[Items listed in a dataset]
● ● ● ● ●
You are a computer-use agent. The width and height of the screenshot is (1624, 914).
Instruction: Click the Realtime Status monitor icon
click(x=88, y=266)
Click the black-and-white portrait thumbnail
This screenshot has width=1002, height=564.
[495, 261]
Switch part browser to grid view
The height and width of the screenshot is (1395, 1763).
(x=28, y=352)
● ● ● ● ●
WORK TASK
Start at the line with "Instruction: Click the". Give that line and every line after it again, word for word, through the last line above.

RESULT
Instruction: Click the Realtime Status monitor icon
click(x=88, y=266)
Click the black-and-white portrait thumbnail
This screenshot has width=1002, height=564.
[495, 261]
Switch part browser to grid view
The height and width of the screenshot is (1395, 1763).
(x=28, y=352)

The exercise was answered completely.